# Short task:
Rewrite the lines from the line with "This screenshot has width=594, height=2576." up to and including the line with "The height and width of the screenshot is (2576, 762)." as a Markdown table with the columns Row and Line, numbering each line and leaving out blank lines.

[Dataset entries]

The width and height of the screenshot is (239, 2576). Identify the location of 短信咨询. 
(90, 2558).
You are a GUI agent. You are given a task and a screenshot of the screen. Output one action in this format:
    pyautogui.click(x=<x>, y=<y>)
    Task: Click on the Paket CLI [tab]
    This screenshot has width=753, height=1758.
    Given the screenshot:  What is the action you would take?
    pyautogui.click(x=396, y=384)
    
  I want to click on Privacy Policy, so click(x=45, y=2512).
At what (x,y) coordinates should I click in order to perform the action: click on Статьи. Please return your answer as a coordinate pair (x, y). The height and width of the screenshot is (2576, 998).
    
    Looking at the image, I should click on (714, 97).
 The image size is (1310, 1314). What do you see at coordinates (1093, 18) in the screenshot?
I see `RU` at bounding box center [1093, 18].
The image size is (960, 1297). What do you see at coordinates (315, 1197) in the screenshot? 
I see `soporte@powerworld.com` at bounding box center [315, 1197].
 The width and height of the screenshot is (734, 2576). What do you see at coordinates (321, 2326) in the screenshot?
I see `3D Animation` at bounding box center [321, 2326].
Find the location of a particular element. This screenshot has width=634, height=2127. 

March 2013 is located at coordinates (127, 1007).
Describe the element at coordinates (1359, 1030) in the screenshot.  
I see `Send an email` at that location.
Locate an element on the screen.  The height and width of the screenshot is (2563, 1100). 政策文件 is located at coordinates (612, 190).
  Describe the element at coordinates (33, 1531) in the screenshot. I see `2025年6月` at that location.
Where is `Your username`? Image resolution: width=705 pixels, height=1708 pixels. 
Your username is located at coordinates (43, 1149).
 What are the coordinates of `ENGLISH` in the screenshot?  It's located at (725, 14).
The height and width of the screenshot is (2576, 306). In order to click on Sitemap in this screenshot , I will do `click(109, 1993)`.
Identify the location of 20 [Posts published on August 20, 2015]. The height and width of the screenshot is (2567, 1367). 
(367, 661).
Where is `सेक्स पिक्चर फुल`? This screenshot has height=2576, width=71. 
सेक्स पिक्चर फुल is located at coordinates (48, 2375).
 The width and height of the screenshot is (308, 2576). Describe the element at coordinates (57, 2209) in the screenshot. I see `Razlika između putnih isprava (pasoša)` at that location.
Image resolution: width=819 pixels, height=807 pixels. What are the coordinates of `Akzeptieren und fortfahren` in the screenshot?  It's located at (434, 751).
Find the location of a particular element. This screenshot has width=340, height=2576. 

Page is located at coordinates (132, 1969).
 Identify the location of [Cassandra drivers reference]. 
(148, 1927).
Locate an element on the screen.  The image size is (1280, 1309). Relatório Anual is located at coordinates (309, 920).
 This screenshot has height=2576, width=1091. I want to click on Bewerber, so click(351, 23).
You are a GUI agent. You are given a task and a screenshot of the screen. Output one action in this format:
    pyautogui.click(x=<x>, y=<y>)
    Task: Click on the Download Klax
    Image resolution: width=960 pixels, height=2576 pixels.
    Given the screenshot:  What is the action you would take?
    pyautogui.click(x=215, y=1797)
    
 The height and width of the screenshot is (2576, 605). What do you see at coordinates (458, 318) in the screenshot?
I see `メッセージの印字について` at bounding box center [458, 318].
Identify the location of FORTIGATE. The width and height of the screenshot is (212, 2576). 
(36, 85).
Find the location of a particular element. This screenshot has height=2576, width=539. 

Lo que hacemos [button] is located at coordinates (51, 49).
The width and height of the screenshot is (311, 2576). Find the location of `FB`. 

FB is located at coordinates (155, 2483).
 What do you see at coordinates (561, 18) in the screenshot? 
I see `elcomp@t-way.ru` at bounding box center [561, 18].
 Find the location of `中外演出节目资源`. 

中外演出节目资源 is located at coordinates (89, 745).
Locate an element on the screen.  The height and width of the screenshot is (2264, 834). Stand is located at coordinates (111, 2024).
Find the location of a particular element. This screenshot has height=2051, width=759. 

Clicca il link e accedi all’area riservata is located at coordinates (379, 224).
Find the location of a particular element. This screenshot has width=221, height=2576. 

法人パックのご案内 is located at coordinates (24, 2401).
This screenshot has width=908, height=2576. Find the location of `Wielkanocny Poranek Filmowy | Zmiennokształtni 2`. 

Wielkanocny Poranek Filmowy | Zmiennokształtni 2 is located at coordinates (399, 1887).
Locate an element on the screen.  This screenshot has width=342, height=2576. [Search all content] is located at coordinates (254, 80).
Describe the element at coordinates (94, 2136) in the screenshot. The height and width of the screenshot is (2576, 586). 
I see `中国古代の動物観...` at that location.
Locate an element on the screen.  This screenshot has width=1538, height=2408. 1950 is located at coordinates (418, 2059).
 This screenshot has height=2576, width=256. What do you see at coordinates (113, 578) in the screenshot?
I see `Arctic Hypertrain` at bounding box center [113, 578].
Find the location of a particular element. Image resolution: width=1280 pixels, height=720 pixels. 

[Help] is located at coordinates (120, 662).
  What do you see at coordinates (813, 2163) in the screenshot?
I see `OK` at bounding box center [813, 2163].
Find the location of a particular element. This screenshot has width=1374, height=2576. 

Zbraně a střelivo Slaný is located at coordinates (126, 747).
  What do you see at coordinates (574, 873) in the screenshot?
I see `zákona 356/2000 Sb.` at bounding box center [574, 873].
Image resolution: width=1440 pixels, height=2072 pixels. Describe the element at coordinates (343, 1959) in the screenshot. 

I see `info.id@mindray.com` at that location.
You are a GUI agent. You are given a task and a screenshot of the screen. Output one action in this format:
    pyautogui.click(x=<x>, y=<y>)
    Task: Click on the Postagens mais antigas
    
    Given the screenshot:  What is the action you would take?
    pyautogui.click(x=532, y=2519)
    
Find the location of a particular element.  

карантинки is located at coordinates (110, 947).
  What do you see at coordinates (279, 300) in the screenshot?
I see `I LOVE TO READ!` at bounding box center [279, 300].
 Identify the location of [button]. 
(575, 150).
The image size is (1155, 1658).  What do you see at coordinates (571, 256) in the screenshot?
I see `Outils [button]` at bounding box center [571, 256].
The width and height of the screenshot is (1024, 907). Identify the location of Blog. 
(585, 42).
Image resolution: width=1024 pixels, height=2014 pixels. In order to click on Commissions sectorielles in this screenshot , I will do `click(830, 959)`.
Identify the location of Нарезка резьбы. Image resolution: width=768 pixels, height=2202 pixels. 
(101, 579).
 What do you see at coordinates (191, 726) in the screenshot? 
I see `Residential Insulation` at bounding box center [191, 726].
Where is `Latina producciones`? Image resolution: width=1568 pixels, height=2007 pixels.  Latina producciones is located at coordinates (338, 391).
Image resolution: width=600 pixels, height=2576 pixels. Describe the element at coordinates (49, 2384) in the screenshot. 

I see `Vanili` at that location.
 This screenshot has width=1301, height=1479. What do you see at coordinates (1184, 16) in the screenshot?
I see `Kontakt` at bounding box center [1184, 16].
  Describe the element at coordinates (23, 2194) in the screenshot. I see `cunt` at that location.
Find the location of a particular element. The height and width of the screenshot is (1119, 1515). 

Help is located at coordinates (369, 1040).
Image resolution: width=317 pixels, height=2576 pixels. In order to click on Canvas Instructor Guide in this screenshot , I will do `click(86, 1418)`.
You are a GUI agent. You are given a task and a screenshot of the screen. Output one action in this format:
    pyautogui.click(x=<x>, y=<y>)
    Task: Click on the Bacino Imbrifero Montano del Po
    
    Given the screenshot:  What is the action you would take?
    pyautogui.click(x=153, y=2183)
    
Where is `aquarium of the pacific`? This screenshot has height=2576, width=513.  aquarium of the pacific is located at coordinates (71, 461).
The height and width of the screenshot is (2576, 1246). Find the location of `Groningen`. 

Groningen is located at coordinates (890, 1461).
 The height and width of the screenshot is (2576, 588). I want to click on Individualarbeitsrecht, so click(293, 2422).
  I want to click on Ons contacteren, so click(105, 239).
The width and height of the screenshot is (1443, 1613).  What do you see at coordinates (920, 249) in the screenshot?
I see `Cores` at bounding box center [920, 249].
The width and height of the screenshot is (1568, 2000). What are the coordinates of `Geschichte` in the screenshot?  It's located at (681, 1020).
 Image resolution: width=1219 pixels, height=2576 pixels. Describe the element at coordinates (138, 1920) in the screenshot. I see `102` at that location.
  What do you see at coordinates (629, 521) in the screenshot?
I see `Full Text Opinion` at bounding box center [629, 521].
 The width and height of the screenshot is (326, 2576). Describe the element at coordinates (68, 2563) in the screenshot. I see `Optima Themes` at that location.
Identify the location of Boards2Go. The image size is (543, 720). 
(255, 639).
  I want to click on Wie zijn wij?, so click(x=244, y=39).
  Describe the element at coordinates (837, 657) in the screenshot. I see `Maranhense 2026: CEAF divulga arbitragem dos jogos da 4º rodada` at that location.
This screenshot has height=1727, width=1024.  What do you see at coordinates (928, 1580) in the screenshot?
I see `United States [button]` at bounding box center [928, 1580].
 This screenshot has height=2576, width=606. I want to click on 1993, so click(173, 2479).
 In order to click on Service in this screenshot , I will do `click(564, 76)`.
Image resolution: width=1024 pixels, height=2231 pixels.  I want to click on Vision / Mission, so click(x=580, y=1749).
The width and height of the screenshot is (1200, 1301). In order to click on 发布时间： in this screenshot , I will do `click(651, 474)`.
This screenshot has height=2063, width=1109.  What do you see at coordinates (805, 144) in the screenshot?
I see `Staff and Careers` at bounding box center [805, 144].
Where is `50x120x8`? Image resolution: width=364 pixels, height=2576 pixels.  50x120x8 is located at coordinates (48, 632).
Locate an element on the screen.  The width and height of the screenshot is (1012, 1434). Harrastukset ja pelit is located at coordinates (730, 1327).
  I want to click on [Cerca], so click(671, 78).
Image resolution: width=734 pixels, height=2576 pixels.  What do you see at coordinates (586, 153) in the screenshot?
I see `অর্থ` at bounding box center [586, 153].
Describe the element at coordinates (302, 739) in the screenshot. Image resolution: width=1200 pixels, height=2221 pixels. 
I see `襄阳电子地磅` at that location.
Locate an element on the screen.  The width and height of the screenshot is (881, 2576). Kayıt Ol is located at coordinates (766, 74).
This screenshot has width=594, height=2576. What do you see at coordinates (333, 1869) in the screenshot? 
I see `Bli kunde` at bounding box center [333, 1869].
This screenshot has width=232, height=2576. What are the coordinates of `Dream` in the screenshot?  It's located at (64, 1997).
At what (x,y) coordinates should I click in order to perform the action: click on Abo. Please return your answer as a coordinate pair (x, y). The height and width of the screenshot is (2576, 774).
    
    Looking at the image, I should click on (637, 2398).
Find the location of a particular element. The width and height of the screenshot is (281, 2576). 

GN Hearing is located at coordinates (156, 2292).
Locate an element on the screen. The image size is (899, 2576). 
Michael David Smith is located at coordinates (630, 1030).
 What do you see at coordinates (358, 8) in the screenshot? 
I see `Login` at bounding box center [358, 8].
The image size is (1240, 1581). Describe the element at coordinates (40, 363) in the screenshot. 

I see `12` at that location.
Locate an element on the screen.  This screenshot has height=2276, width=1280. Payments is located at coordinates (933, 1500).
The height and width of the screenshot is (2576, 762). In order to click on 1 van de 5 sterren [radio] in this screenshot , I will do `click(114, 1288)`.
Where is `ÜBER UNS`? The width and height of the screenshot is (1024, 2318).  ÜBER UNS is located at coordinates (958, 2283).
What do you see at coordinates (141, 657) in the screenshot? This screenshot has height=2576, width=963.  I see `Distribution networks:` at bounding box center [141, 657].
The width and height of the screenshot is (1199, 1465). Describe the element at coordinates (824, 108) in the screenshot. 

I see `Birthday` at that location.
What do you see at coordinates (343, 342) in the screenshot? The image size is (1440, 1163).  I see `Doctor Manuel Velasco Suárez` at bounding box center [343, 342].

# Output of the task:
| Row | Line |
|---|---|
| 1 | This screenshot has width=594, height=2576. What do you see at coordinates (333, 1869) in the screenshot?  |
| 2 | I see `Bli kunde` at bounding box center [333, 1869]. |
| 3 | This screenshot has width=232, height=2576. What are the coordinates of `Dream` in the screenshot?  It's located at (64, 1997). |
| 4 | At what (x,y) coordinates should I click in order to perform the action: click on Abo. Please return your answer as a coordinate pair (x, y). The height and width of the screenshot is (2576, 774). |
| 5 |     Looking at the image, I should click on (637, 2398). |
| 6 | Find the location of a particular element. The width and height of the screenshot is (281, 2576).  |
| 7 | GN Hearing is located at coordinates (156, 2292). |
| 8 | Locate an element on the screen. The image size is (899, 2576).  |
| 9 | Michael David Smith is located at coordinates (630, 1030). |
| 10 |  What do you see at coordinates (358, 8) in the screenshot?  |
| 11 | I see `Login` at bounding box center [358, 8]. |
| 12 | The image size is (1240, 1581). Describe the element at coordinates (40, 363) in the screenshot.  |
| 13 | I see `12` at that location. |
| 14 | Locate an element on the screen.  This screenshot has height=2276, width=1280. Payments is located at coordinates (933, 1500). |
| 15 | The height and width of the screenshot is (2576, 762). In order to click on 1 van de 5 sterren [radio] in this screenshot , I will do `click(114, 1288)`. |